WHAT THE TASK REQUIRES
Please rewrite the lines below, replacing "Locate an element on the screen" with "Point out an item on the display" and leaving everything else unchanged.

ENTRIES SHOWN
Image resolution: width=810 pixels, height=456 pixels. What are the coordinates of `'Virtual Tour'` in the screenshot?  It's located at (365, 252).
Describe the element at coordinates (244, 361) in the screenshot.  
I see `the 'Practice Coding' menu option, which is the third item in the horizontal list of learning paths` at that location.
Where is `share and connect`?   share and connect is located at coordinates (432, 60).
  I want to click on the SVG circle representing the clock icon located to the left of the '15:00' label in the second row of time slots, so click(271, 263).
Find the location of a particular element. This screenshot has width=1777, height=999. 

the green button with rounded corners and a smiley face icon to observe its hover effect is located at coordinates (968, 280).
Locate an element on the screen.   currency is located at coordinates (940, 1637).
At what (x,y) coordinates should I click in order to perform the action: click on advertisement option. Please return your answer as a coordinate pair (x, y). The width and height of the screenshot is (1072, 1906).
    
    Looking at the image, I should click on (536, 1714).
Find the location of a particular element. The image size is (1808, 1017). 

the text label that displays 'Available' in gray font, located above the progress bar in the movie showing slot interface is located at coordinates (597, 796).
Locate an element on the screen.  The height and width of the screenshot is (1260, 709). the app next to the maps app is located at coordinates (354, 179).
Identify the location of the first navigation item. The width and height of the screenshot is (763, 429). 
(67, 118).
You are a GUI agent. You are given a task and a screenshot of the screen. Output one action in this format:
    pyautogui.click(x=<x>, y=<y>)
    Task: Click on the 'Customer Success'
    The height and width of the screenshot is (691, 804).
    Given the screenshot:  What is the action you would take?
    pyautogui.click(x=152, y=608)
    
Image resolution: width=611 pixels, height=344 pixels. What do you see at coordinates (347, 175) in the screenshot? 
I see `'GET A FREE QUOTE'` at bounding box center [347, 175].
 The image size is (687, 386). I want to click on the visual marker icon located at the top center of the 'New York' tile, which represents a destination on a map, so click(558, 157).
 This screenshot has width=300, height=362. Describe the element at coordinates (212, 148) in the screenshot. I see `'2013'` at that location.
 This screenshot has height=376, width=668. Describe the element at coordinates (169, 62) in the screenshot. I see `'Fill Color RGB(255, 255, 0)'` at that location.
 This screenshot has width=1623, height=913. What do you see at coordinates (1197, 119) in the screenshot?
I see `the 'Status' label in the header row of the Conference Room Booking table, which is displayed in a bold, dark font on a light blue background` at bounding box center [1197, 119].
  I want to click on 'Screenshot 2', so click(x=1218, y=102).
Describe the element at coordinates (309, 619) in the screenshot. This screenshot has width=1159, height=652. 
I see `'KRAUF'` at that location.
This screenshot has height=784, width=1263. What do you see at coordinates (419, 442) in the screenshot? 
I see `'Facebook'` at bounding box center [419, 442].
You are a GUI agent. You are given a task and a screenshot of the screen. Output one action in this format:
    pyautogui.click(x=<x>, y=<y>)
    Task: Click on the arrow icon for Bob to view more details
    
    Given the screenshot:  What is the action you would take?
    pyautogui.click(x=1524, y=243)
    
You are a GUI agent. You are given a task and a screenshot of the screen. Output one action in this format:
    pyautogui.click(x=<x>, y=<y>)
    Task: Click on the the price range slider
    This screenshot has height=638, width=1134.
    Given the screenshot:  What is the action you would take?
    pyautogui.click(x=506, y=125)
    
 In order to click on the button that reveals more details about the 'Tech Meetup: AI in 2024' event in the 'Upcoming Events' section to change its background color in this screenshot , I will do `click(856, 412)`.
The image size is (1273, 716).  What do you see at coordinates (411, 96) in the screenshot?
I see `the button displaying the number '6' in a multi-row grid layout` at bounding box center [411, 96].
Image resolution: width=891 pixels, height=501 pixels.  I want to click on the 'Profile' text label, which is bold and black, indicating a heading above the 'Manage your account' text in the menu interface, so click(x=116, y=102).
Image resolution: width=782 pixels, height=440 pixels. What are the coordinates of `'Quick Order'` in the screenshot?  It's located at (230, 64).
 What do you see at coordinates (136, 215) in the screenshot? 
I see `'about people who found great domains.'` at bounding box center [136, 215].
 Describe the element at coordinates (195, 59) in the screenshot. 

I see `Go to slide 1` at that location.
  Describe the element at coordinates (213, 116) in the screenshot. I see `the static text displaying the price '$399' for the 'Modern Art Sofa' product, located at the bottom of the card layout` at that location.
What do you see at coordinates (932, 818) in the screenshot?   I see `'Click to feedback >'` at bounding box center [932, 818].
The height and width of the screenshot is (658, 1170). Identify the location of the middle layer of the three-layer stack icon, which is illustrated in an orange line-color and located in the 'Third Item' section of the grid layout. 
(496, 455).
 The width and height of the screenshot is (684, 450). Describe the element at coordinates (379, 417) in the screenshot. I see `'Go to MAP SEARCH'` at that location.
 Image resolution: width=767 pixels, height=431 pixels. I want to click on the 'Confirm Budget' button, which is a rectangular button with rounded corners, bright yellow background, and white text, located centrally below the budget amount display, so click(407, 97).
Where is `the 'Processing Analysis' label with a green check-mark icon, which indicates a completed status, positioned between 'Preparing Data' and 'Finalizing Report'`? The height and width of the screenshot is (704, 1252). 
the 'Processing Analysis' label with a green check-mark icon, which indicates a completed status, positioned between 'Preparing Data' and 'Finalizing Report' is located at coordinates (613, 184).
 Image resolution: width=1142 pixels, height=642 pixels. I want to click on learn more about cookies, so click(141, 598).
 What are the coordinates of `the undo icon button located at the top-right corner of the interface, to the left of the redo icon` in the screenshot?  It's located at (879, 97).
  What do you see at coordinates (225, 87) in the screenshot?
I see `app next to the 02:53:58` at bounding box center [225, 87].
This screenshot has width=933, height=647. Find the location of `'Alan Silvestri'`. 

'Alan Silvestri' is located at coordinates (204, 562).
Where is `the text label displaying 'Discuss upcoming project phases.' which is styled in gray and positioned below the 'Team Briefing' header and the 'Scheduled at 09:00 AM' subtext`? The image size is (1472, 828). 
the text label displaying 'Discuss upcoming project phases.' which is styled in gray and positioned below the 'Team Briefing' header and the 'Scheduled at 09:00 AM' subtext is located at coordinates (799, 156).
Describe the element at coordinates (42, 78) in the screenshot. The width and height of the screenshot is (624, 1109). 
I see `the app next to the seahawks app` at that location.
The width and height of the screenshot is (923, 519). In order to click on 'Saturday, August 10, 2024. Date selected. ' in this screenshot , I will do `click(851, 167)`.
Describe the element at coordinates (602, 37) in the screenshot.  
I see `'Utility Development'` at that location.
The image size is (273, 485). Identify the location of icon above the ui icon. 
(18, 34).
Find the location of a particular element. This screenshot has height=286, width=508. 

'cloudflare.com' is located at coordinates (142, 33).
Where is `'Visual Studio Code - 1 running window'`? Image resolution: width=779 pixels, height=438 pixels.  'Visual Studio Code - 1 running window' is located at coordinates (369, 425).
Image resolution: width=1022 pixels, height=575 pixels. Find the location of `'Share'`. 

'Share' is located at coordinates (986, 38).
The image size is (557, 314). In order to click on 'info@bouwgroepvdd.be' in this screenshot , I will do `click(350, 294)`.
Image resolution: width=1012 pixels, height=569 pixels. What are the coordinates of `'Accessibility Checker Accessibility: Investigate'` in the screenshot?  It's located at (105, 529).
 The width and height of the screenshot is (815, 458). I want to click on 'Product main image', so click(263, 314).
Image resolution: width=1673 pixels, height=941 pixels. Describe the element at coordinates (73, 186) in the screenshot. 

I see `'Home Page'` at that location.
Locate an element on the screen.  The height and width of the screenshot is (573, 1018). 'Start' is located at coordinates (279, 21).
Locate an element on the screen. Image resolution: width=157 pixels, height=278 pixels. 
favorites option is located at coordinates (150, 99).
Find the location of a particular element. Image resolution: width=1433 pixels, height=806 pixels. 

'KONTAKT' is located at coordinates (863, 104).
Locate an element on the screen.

FULL ANSWER
Image resolution: width=810 pixels, height=456 pixels. What are the coordinates of `'Virtual Tour'` in the screenshot?  It's located at (365, 252).
Describe the element at coordinates (244, 361) in the screenshot.  
I see `the 'Practice Coding' menu option, which is the third item in the horizontal list of learning paths` at that location.
Where is `share and connect`?   share and connect is located at coordinates (432, 60).
  I want to click on the SVG circle representing the clock icon located to the left of the '15:00' label in the second row of time slots, so click(271, 263).
Find the location of a particular element. This screenshot has width=1777, height=999. 

the green button with rounded corners and a smiley face icon to observe its hover effect is located at coordinates (968, 280).
Point out an item on the display.   currency is located at coordinates (940, 1637).
At what (x,y) coordinates should I click in order to perform the action: click on advertisement option. Please return your answer as a coordinate pair (x, y). The width and height of the screenshot is (1072, 1906).
    
    Looking at the image, I should click on (536, 1714).
Find the location of a particular element. The image size is (1808, 1017). 

the text label that displays 'Available' in gray font, located above the progress bar in the movie showing slot interface is located at coordinates (597, 796).
Point out an item on the display.  The height and width of the screenshot is (1260, 709). the app next to the maps app is located at coordinates (354, 179).
Identify the location of the first navigation item. The width and height of the screenshot is (763, 429). 
(67, 118).
You are a GUI agent. You are given a task and a screenshot of the screen. Output one action in this format:
    pyautogui.click(x=<x>, y=<y>)
    Task: Click on the 'Customer Success'
    The height and width of the screenshot is (691, 804).
    Given the screenshot:  What is the action you would take?
    pyautogui.click(x=152, y=608)
    
Image resolution: width=611 pixels, height=344 pixels. What do you see at coordinates (347, 175) in the screenshot? 
I see `'GET A FREE QUOTE'` at bounding box center [347, 175].
 The image size is (687, 386). I want to click on the visual marker icon located at the top center of the 'New York' tile, which represents a destination on a map, so click(558, 157).
 This screenshot has width=300, height=362. Describe the element at coordinates (212, 148) in the screenshot. I see `'2013'` at that location.
 This screenshot has height=376, width=668. Describe the element at coordinates (169, 62) in the screenshot. I see `'Fill Color RGB(255, 255, 0)'` at that location.
 This screenshot has width=1623, height=913. What do you see at coordinates (1197, 119) in the screenshot?
I see `the 'Status' label in the header row of the Conference Room Booking table, which is displayed in a bold, dark font on a light blue background` at bounding box center [1197, 119].
  I want to click on 'Screenshot 2', so click(x=1218, y=102).
Describe the element at coordinates (309, 619) in the screenshot. This screenshot has width=1159, height=652. 
I see `'KRAUF'` at that location.
This screenshot has height=784, width=1263. What do you see at coordinates (419, 442) in the screenshot? 
I see `'Facebook'` at bounding box center [419, 442].
You are a GUI agent. You are given a task and a screenshot of the screen. Output one action in this format:
    pyautogui.click(x=<x>, y=<y>)
    Task: Click on the arrow icon for Bob to view more details
    
    Given the screenshot:  What is the action you would take?
    pyautogui.click(x=1524, y=243)
    
You are a GUI agent. You are given a task and a screenshot of the screen. Output one action in this format:
    pyautogui.click(x=<x>, y=<y>)
    Task: Click on the the price range slider
    This screenshot has height=638, width=1134.
    Given the screenshot:  What is the action you would take?
    pyautogui.click(x=506, y=125)
    
 In order to click on the button that reveals more details about the 'Tech Meetup: AI in 2024' event in the 'Upcoming Events' section to change its background color in this screenshot , I will do `click(856, 412)`.
The image size is (1273, 716).  What do you see at coordinates (411, 96) in the screenshot?
I see `the button displaying the number '6' in a multi-row grid layout` at bounding box center [411, 96].
Image resolution: width=891 pixels, height=501 pixels.  I want to click on the 'Profile' text label, which is bold and black, indicating a heading above the 'Manage your account' text in the menu interface, so click(x=116, y=102).
Image resolution: width=782 pixels, height=440 pixels. What are the coordinates of `'Quick Order'` in the screenshot?  It's located at (230, 64).
 What do you see at coordinates (136, 215) in the screenshot? 
I see `'about people who found great domains.'` at bounding box center [136, 215].
 Describe the element at coordinates (195, 59) in the screenshot. 

I see `Go to slide 1` at that location.
  Describe the element at coordinates (213, 116) in the screenshot. I see `the static text displaying the price '$399' for the 'Modern Art Sofa' product, located at the bottom of the card layout` at that location.
What do you see at coordinates (932, 818) in the screenshot?   I see `'Click to feedback >'` at bounding box center [932, 818].
The height and width of the screenshot is (658, 1170). Identify the location of the middle layer of the three-layer stack icon, which is illustrated in an orange line-color and located in the 'Third Item' section of the grid layout. 
(496, 455).
 The width and height of the screenshot is (684, 450). Describe the element at coordinates (379, 417) in the screenshot. I see `'Go to MAP SEARCH'` at that location.
 Image resolution: width=767 pixels, height=431 pixels. I want to click on the 'Confirm Budget' button, which is a rectangular button with rounded corners, bright yellow background, and white text, located centrally below the budget amount display, so click(407, 97).
Where is `the 'Processing Analysis' label with a green check-mark icon, which indicates a completed status, positioned between 'Preparing Data' and 'Finalizing Report'`? The height and width of the screenshot is (704, 1252). 
the 'Processing Analysis' label with a green check-mark icon, which indicates a completed status, positioned between 'Preparing Data' and 'Finalizing Report' is located at coordinates (613, 184).
 Image resolution: width=1142 pixels, height=642 pixels. I want to click on learn more about cookies, so click(141, 598).
 What are the coordinates of `the undo icon button located at the top-right corner of the interface, to the left of the redo icon` in the screenshot?  It's located at (879, 97).
  What do you see at coordinates (225, 87) in the screenshot?
I see `app next to the 02:53:58` at bounding box center [225, 87].
This screenshot has width=933, height=647. Find the location of `'Alan Silvestri'`. 

'Alan Silvestri' is located at coordinates (204, 562).
Where is `the text label displaying 'Discuss upcoming project phases.' which is styled in gray and positioned below the 'Team Briefing' header and the 'Scheduled at 09:00 AM' subtext`? The image size is (1472, 828). 
the text label displaying 'Discuss upcoming project phases.' which is styled in gray and positioned below the 'Team Briefing' header and the 'Scheduled at 09:00 AM' subtext is located at coordinates (799, 156).
Describe the element at coordinates (42, 78) in the screenshot. The width and height of the screenshot is (624, 1109). 
I see `the app next to the seahawks app` at that location.
The width and height of the screenshot is (923, 519). In order to click on 'Saturday, August 10, 2024. Date selected. ' in this screenshot , I will do `click(851, 167)`.
Describe the element at coordinates (602, 37) in the screenshot.  
I see `'Utility Development'` at that location.
The image size is (273, 485). Identify the location of icon above the ui icon. 
(18, 34).
Find the location of a particular element. This screenshot has height=286, width=508. 

'cloudflare.com' is located at coordinates (142, 33).
Where is `'Visual Studio Code - 1 running window'`? Image resolution: width=779 pixels, height=438 pixels.  'Visual Studio Code - 1 running window' is located at coordinates (369, 425).
Image resolution: width=1022 pixels, height=575 pixels. Find the location of `'Share'`. 

'Share' is located at coordinates (986, 38).
The image size is (557, 314). In order to click on 'info@bouwgroepvdd.be' in this screenshot , I will do `click(350, 294)`.
Image resolution: width=1012 pixels, height=569 pixels. What are the coordinates of `'Accessibility Checker Accessibility: Investigate'` in the screenshot?  It's located at (105, 529).
 The width and height of the screenshot is (815, 458). I want to click on 'Product main image', so click(263, 314).
Image resolution: width=1673 pixels, height=941 pixels. Describe the element at coordinates (73, 186) in the screenshot. 

I see `'Home Page'` at that location.
Point out an item on the display.  The height and width of the screenshot is (573, 1018). 'Start' is located at coordinates (279, 21).
Point out an item on the display. Image resolution: width=157 pixels, height=278 pixels. 
favorites option is located at coordinates (150, 99).
Find the location of a particular element. Image resolution: width=1433 pixels, height=806 pixels. 

'KONTAKT' is located at coordinates (863, 104).
Point out an item on the display.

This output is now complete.